My article earlier today on this.
690 comments in the New York Times on Nicholas Kristof’s “Will Great Britain Become Little England? Kristof doubles down in response to this comment:
The union of England with Scotland, Ireland, and even Wales were forced weddings at best, with the English army holding the shotgun. Would it be that horrible if these people were in their own countries after all these centuries?
Northern Ireland shares much more, culturally, with the rest of the Irish people than it does with the English. Scotland existed as a distinct kingdom without the help of the English for a good long time. Yes, the dissolution would be harmfully in terms of the economy. As those opposed to Mr. Trump often say, there is more to life than a GDP.
Being neither a citizen of Great Britain or the EU, nor being English, I do not feel competent to venture a valid opinion of Brexit. I understand the economic arguments against it, and the arguments in favor in terms of self-determination. I think it is up to the British citizens to determine which has more weight, and up the the Scots, Irish, and Welsh to decide if the decisions of the English bear sufficient weight to convince them to stay united. If they do not, it would be hypocritical for the English to object to the dissolution of Great Britain after removing themselves from the EU.
Kristof response and my comments on Kristof:

Nicholas Kristof 
(my highlighting)
@michaelscody Thanks for your comment on my column. And I grudgingly agree that in a democracy, voters have the right to make terrible choices for their country. 

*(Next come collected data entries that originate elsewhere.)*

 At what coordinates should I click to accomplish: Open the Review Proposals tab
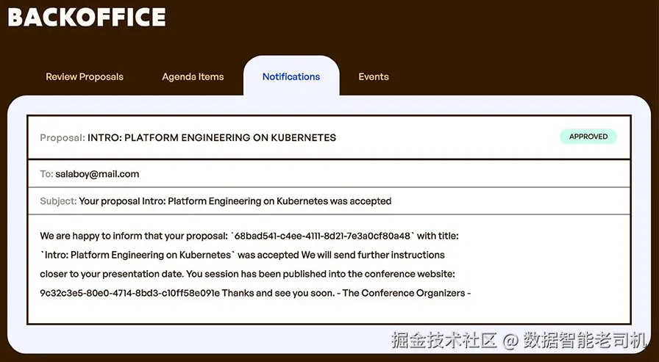tap(85, 76)
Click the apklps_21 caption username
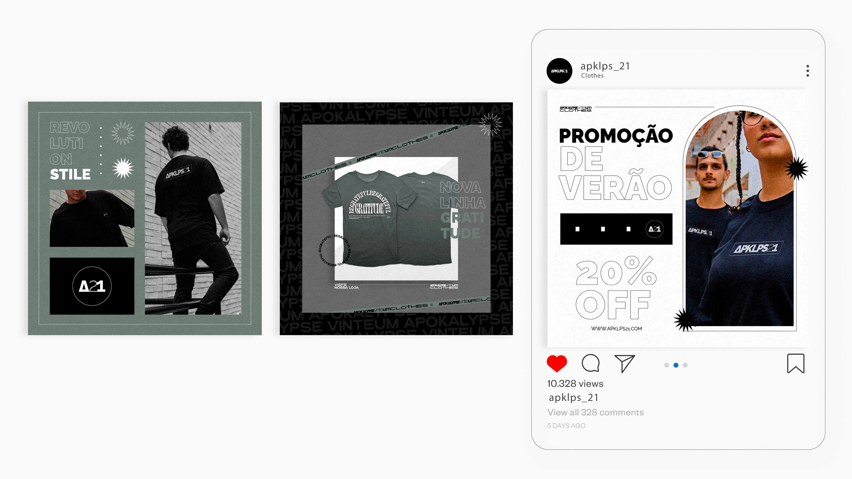The height and width of the screenshot is (479, 852). point(574,397)
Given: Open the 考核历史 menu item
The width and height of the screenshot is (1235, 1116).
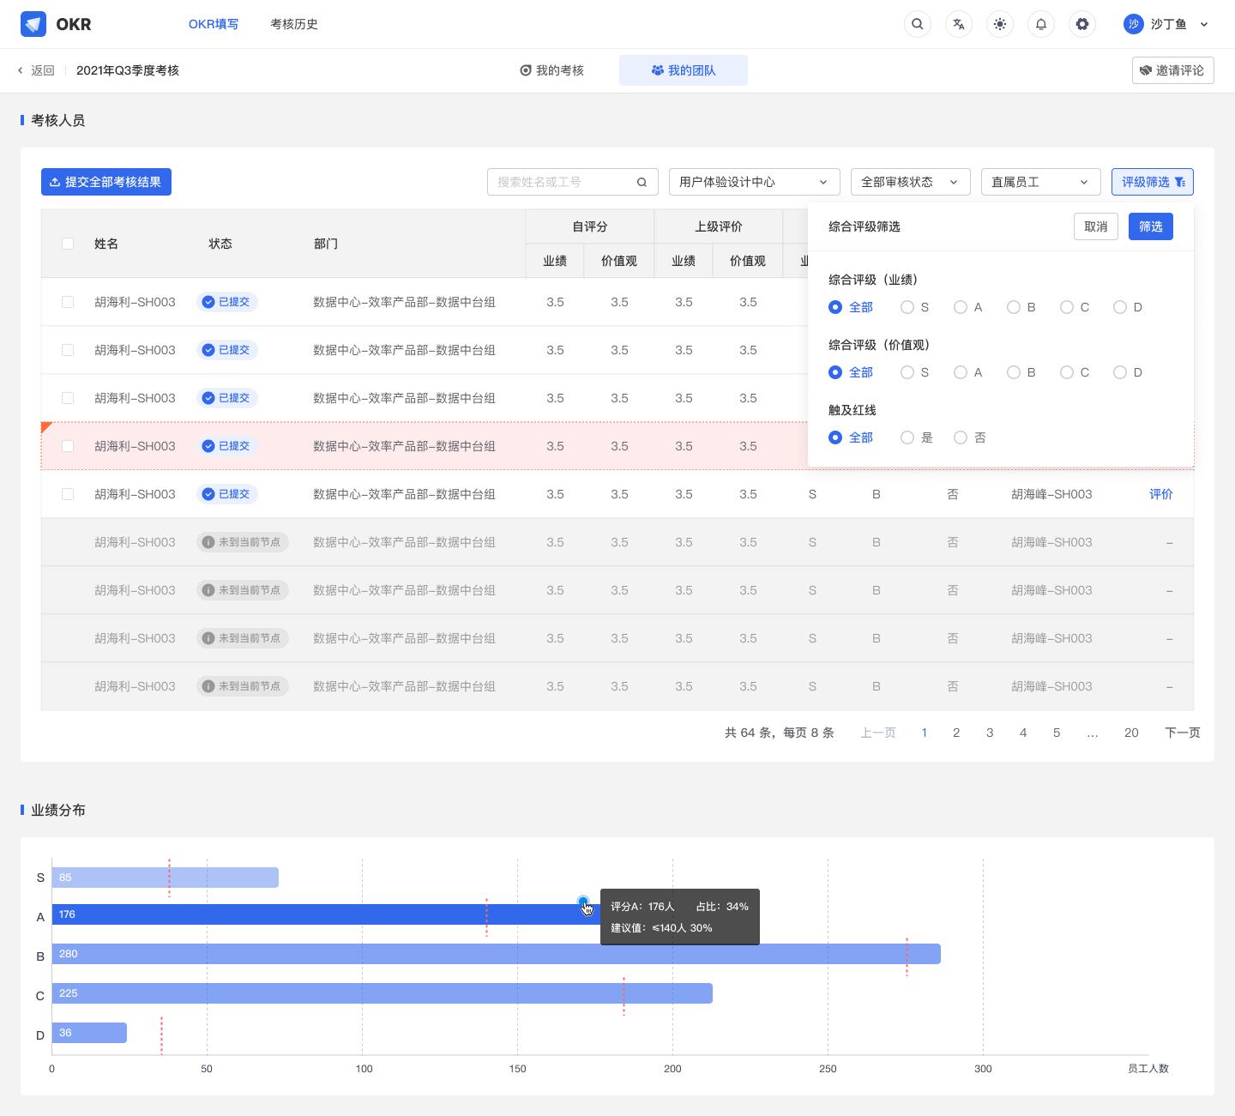Looking at the screenshot, I should (294, 24).
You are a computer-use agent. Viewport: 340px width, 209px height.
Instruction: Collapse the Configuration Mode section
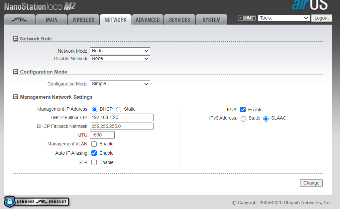(15, 72)
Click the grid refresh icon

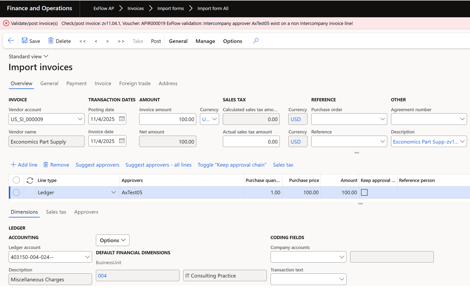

But I would argue that the referendum to leave was decided by a thin margin after a campaign of deception by Russia and by Brits like Boris who claimed that Britain would come out ahead by leaving. 

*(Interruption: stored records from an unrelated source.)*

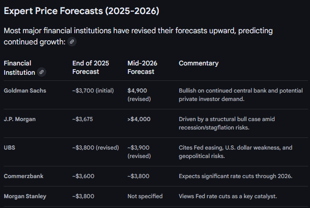Click the UBS institution name
The height and width of the screenshot is (208, 310).
(10, 148)
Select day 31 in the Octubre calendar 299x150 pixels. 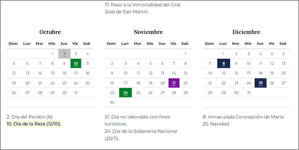[x=76, y=93]
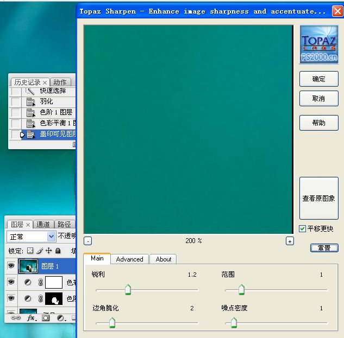This screenshot has width=344, height=338.
Task: Switch to the Advanced tab
Action: click(x=129, y=259)
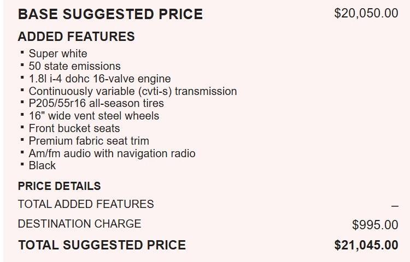Viewport: 410px width, 262px height.
Task: Click the Front bucket seats feature
Action: [x=74, y=128]
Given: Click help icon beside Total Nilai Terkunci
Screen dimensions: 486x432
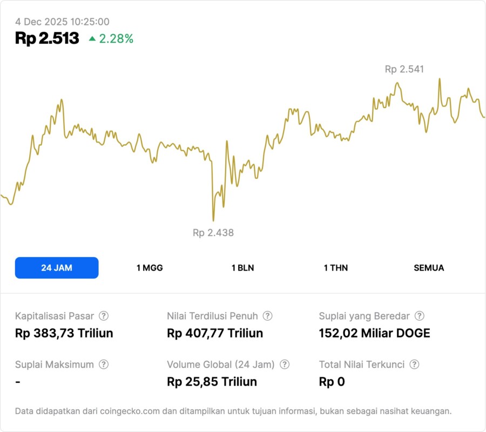Looking at the screenshot, I should tap(414, 365).
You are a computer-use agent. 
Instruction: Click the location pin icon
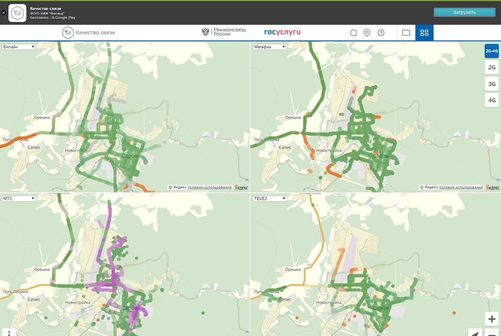point(367,33)
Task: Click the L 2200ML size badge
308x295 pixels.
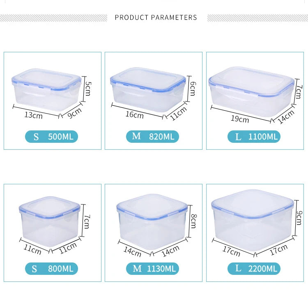Action: pyautogui.click(x=254, y=269)
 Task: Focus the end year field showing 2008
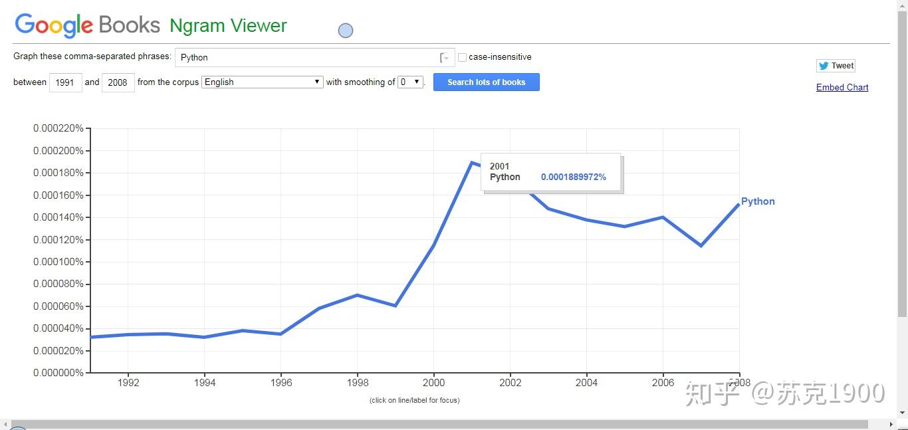click(x=118, y=82)
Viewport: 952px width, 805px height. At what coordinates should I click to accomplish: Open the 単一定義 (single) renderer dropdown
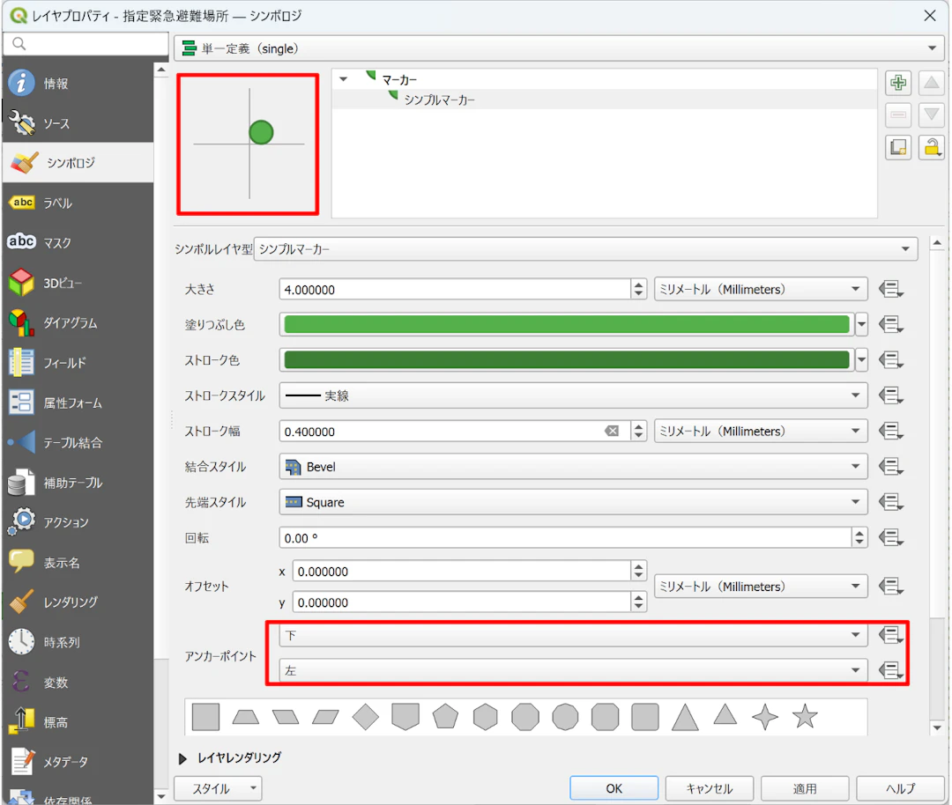(559, 48)
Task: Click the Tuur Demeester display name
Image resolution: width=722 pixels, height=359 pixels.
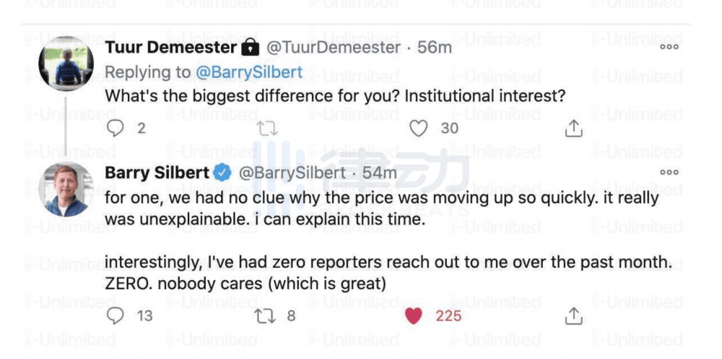Action: coord(170,48)
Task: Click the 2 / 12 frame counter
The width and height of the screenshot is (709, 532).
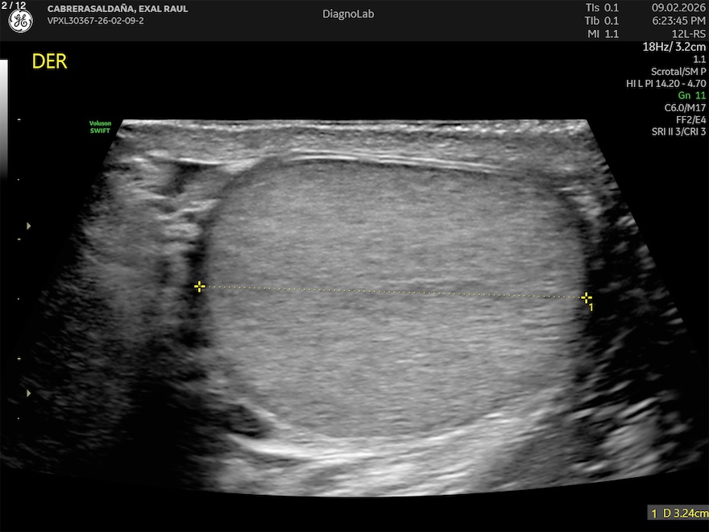Action: (x=14, y=6)
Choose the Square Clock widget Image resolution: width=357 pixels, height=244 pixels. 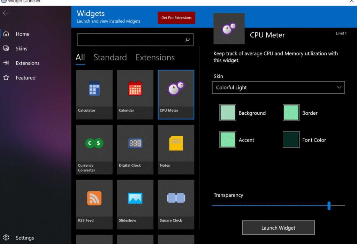(176, 205)
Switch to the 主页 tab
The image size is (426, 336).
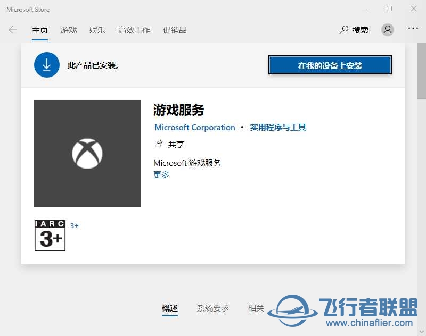pos(40,30)
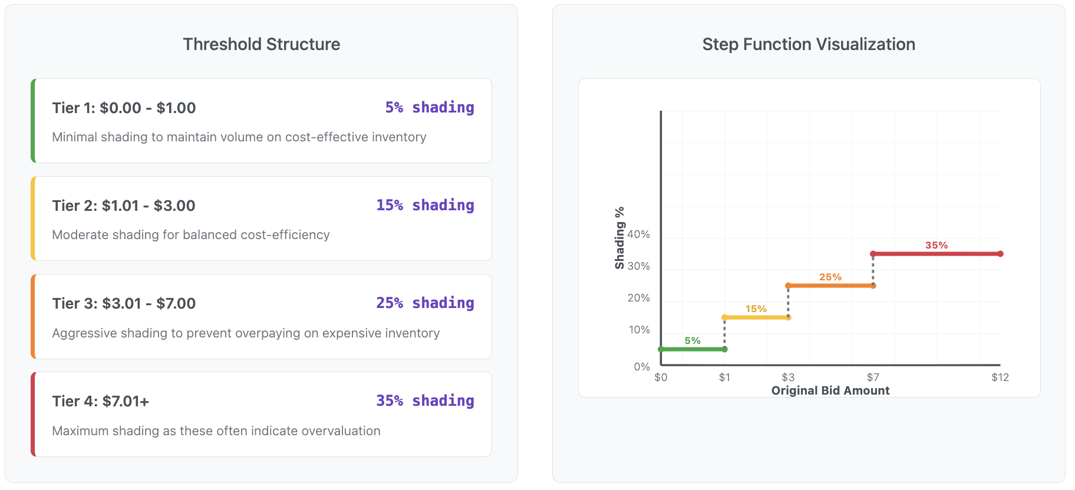Click the orange 25% step line in chart
Screen dimensions: 1075x490
830,286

 Their economic arguments were simply lies, and most polls show that today a majority of Brits want to stay in the European Union. So, yes, democracy matters and the people's will should prevail -- so hold a second referendum, without Russian interference, and with the remain camp confronting the lies, and see who wins.
My comments on Krisfof’s comment: 
  • “... terrible choices”. Who says? 52% of British people don’t think it was a terrible choice to vote for Brexit and neither do I. Was it a “terrible choice” for the 13 American states to declare war on Britain in 1775? (and why does his agreement have to be “grudging”?)

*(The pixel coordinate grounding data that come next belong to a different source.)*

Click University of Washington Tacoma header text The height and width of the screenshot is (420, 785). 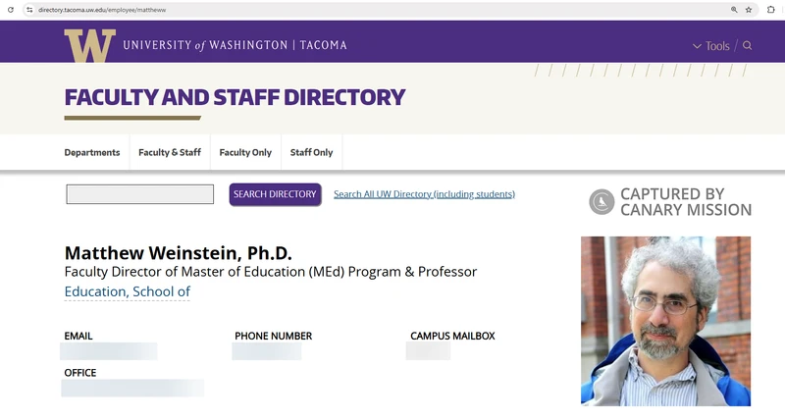[x=235, y=45]

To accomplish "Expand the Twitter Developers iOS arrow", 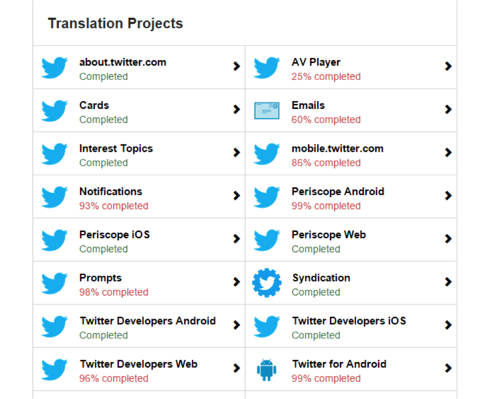I will (x=448, y=325).
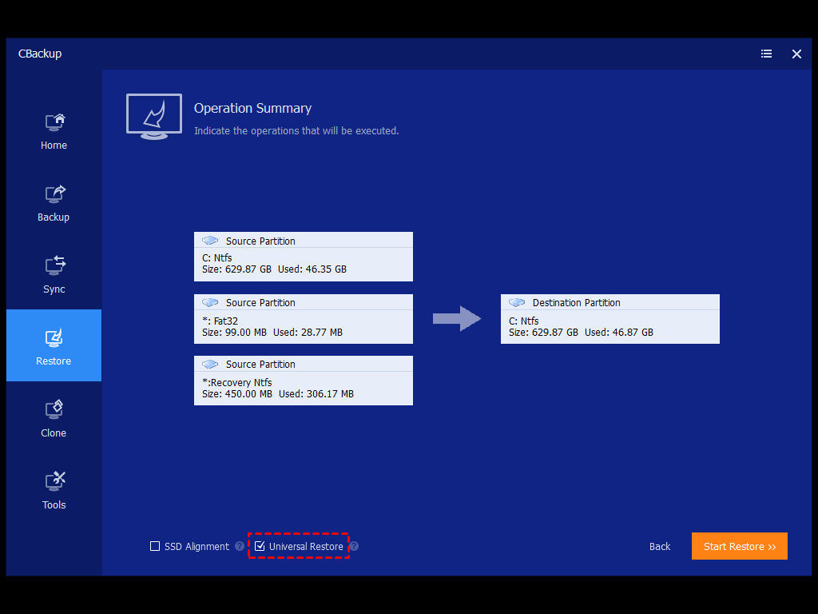Open the Home section in sidebar
The height and width of the screenshot is (614, 818).
[54, 132]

  • “...thin margin”: 52/48 is not a thin margin in today’s politics. Most politicians would be delighted to win by such a margin. More: it was a referendum with a high turnout and the most number of voters ever.
  • “...deception by Russia”: I don’t recall that that was a thing at the time. This must be the US/Mueller Russia Hoax British version.
  • claimed that Britain would come out ahead by leaving”: the results are not in yet. And won’t be for some years. No-one, not even Kristof, knows. My bet is Britain is going to be fine. Or England, if N Ireland and Scotland do their own Exits.
  • ...simply lies”: I don’t buy this. Boris’ claim about savings per week (£350m) are broadly correct. Other claims about signing Trade deals are also broadly correct. While claims of holdups at Dover and Calais are at best misrepresentations, at worst scaremongering lies.
  • “...second referendum”: shades of the EU: keep having referendums until you get the right answer.